Infrared Physics & Technology ( IF 3.3 ) Pub Date : 2021-01-21 , DOI: 10.1016/j.infrared.2021.103658 Hengkai Li , Guanhua Wu , Feng Xu , Shufang Li
Land surface temperature is an important indicator for characterizing the habitat conditions and ecological disturbances of ion-adsorbed rare earth mining areas. Because the ions in an ion-adsorbed type rare earth mining area are scattered and the area of a single mining site is small, it is important to obtain practical surface temperature data for monitoring the ecological environment of the area.
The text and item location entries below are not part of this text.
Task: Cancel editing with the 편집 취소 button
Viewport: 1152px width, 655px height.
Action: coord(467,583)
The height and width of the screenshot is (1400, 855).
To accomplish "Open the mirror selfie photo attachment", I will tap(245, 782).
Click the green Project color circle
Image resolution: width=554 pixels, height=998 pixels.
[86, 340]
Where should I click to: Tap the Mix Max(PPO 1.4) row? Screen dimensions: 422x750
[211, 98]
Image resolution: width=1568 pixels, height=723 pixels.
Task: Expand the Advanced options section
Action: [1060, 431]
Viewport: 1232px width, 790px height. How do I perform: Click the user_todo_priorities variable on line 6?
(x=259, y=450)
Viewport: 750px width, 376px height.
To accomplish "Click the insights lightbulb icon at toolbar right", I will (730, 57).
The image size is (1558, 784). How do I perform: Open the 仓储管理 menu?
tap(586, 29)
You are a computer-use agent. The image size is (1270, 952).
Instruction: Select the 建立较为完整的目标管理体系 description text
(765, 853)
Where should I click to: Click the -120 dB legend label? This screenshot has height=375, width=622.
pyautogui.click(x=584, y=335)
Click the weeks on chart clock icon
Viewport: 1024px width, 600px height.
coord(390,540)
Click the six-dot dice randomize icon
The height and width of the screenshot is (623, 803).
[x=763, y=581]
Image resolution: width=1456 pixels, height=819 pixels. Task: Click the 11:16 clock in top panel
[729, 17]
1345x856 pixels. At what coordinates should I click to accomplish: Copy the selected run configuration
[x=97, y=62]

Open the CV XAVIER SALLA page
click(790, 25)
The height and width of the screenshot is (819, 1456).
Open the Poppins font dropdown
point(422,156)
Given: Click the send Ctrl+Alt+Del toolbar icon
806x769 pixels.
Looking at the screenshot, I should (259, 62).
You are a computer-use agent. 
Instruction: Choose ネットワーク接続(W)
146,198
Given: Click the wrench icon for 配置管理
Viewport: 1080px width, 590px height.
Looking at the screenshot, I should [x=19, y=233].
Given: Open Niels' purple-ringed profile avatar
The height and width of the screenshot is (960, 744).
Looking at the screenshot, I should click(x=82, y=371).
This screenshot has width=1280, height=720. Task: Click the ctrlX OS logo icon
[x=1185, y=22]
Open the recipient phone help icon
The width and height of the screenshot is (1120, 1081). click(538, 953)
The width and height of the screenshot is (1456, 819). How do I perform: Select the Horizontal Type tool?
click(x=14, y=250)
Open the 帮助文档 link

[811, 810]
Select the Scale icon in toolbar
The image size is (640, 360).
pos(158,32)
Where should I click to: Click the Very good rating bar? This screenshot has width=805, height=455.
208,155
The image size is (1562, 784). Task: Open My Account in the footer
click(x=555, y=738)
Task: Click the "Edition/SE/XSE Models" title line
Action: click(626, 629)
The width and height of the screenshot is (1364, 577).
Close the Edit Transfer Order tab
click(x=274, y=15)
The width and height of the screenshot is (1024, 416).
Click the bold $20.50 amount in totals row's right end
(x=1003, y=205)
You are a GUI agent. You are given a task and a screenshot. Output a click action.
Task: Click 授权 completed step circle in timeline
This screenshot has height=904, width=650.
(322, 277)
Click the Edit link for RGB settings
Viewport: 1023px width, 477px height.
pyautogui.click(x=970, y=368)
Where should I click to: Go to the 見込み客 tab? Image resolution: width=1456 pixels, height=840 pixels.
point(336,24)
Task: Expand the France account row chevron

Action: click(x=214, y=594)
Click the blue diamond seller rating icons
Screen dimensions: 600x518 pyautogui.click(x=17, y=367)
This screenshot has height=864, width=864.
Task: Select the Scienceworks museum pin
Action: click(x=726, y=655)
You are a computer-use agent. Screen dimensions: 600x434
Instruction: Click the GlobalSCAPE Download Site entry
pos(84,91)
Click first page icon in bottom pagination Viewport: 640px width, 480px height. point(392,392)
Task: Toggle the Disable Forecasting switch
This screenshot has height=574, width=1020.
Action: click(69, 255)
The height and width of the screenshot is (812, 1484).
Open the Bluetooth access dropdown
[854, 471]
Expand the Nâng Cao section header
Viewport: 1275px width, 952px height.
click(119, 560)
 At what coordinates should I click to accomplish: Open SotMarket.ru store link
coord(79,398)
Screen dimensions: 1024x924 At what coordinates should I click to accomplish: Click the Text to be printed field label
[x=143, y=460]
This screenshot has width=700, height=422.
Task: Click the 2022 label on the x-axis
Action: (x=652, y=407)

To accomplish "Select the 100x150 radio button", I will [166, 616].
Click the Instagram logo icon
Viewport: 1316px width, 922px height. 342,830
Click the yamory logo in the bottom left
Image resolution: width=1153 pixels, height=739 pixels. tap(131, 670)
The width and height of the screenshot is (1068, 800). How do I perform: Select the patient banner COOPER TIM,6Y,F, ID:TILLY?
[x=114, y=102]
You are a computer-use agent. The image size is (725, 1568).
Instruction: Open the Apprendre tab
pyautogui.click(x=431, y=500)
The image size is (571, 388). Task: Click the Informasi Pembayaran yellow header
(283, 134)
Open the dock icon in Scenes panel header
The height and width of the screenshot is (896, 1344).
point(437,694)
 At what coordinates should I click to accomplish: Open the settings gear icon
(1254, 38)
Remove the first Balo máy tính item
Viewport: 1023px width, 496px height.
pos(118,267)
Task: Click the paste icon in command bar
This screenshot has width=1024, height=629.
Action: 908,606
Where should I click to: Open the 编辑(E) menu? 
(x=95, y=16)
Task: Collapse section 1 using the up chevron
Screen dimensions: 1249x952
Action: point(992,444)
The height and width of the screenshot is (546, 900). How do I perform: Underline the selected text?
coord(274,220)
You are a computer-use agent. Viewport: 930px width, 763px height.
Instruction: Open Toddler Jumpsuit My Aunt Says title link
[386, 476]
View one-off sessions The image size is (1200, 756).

In this study, Landsat-8 and Gaofen-1(GF-1) satellite images were used as data sources. In view of the characteristics of rare earth mining areas, and the thermal infrared data were used to retrieve the land surface temperature (LST), a land surface temperature downscaling model TDFSU based on remote sensing data fusion and mixed pixel decomposition is proposed. ultimately verifying the quantitative and qualitative accuracy of the downscaled results. The results show that the model can effectively improve the spatial resolution of surface temperature and reflect the spatial differences of surface temperature. This model has high feasibility and applicability in ionic rare earth mining areas.
中文翻译:
基于Landsat-8和Gaofen-1影像的稀土矿区降尺度地表温度反演方法
地表温度是表征离子吸附稀土矿区栖息地条件和生态干扰的重要指标。由于离子吸附型稀土矿区中的离子分散且单个矿区的面积较小,因此获取实用的表面温度数据以监测该地区的生态环境非常重要。在这项研究中,Landsat-8和Gaofen-1(GF-1)卫星图像被用作数据源。针对稀土矿区的特点,利用红外热数据检索地表温度(LST),提出了基于遥感数据融合和混合像素分解的地表温度降尺度模型TDFSU。最终验证缩减结果的定量和定性准确性。结果表明,该模型可以有效提高地表温度的空间分辨率,反映地表温度的空间差异。该模型在离子稀土矿区具有较高的可行性和适用性。